The ranking Republican on the powerful Senate Foreign Relations Committee, Senator Richard Lugar, has bemoaned the fact that more than three years after the historic US-India civilian nuclear deal was signed, it still remains in limbo sans any implementation.

In remarks during the nomination hearing of career diplomat Nancy J Powell to be the next US ambassador to India, Lugar also pilloried Parliament's nuclear liability law-- which has been an anathema to US business and industry which was counting on monopolising the nearly $100 billion nuclear energy market that was envisaged -- saying that it effectively torpedoes New Delhi's accession to the International Convention on Supplementary Compensation for Nuclear Damage.

"In 2008," he said, "the United States concluded the civil nuclear cooperation agreement with India. The legislation lifted a three-decade American moratorium on nuclear trade with India and opened the door for trade in a wide range of other high-technology items, such as supercomputers and fiber optics."

Lugar said, "This agreement remains important to the broad strategic advancement of the US-Indian relationship. But in the narrower context of nuclear trade with India, it has yet to bear significant fruit."

"In large measure," he argued, "this stems from the Indian Parliament's adoption of the Civil Liability for Nuclear Damage Bill. This legislation effectively rules out Indian accession to the Convention on Supplementary Compensation for Nuclear Damage and could frustrate the US nuclear industry's efforts to play a role in India's expanding nuclear power sector."

Lugar said, "The bill's plain terms are fundamentally inconsistent with the liability regime that the international community is seeking to achieve in the CSC."

The lawmaker lamented that "to date, this administration has made very little progress on the CSC with India, and expressed the hope that Powell "will address the Obama administration's strategy for advancing US-Indian nuclear cooperation -- what high level exchanges have occurred between our governments regarding the status of liability protections for US nuclear exporters to India? More broadly, what is current state of our energy dialogue with New Delhi?"

Powell in response said, "I am eager to support efforts to ensure full implementation of the Civil Nuclear Cooperation Agreement, including ensuring a level playing field for American companies in the commercial applications of nuclear energy."

But more broadly, she said, "I think those who look at India's progress and its potential almost universally will point to energy as one of the key determinants in how India addresses its growing energy needs, not only for its economic development but also for advancing the needs of its people for electricity and other sources of energy."
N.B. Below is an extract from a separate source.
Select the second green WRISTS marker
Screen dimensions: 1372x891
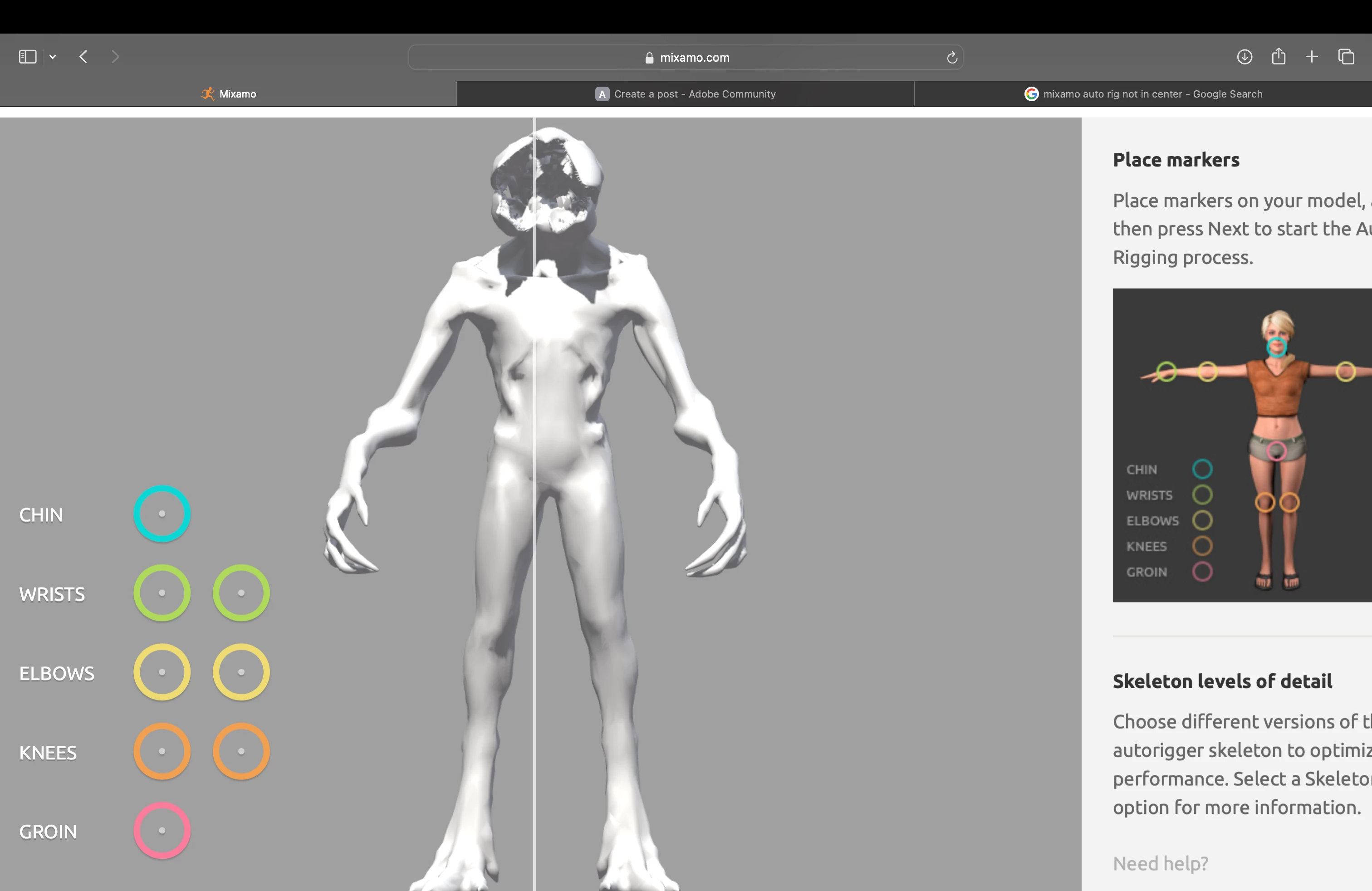point(241,592)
Powell predicted that "we are poised to be very, very good partners on this. We have an energy dialogue as part of the 20 that I mentioned in my testimony. It is done at the highest levels and involves traditional -- I look at traditional sources of energy as well as new technologies."
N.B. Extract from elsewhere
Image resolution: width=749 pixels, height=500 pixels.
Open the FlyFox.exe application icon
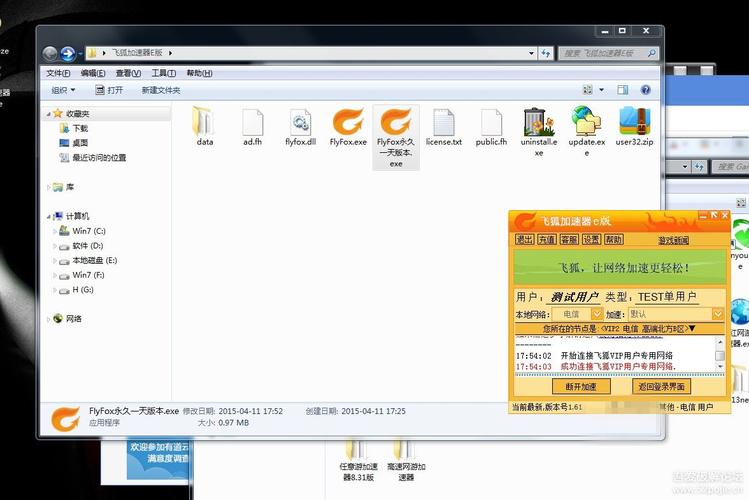point(348,123)
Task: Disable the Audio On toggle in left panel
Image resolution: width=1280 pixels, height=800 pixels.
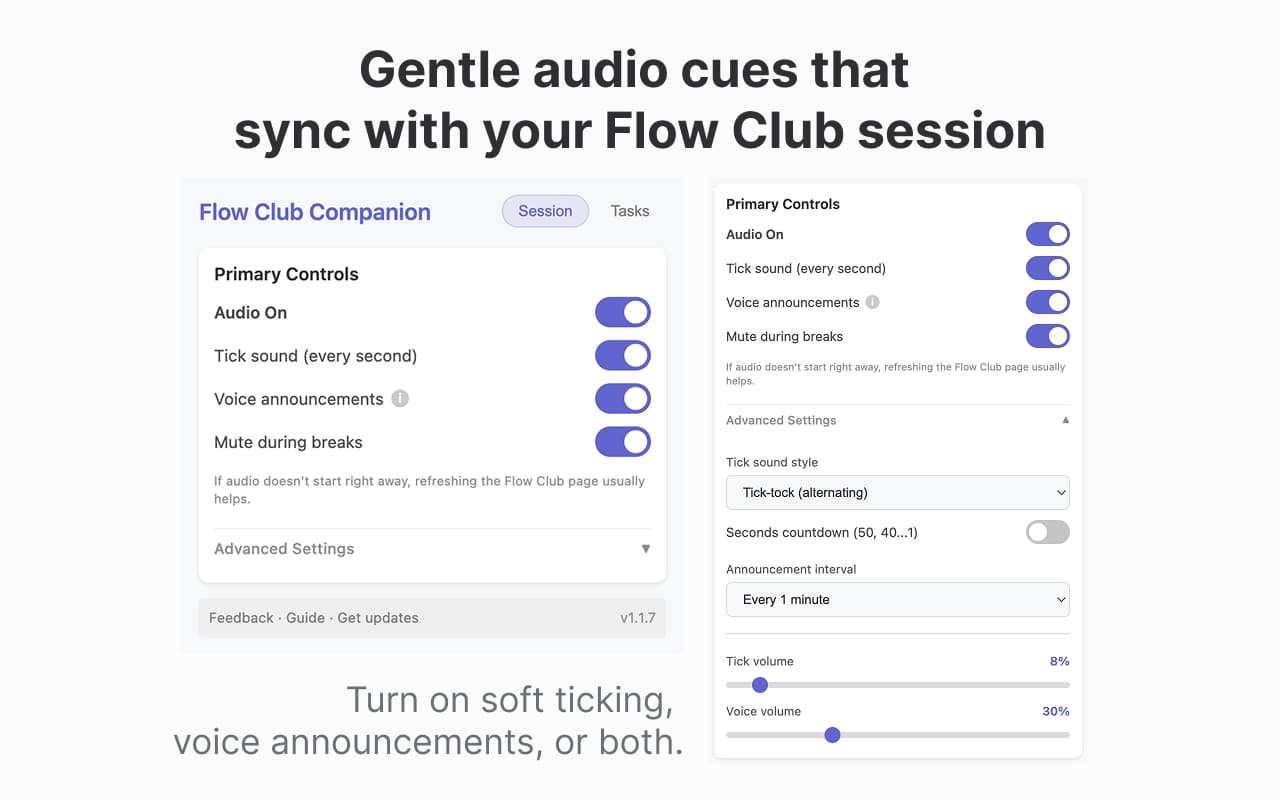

She said, "We also have a partnership that Senator Lugar mentioned in his testimony that is looking particularly at innovations in energy. I think, given the very strong scientific communities, the very strong entrepreneurial communities in both of our countries, that this is an extraordinarily important compliment to the government efforts."

Powell said, "There will certainly have to be support for some of these technologies, support for the research, regulatory framework that allows them to be used, but the ingenuity and entrepreneurial spirit of our two countries I think provide us with opportunities to look at these new sources."
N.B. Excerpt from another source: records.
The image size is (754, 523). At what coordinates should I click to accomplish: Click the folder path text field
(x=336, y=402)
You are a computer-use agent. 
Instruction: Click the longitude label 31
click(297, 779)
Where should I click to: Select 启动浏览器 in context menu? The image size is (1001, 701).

"Obviously the civil nuclear energy piece is another important part of the dialogue of trying to make sure that as India turns the nuclear energy to provide some of its energy resources, that it can benefit from the extraordinary technology that US companies bring to nuclear energy for the safety and security standards," she said, and reiterated, "to working with those companies, with the government of India to find a way for us to have a level playing field for that endeavour."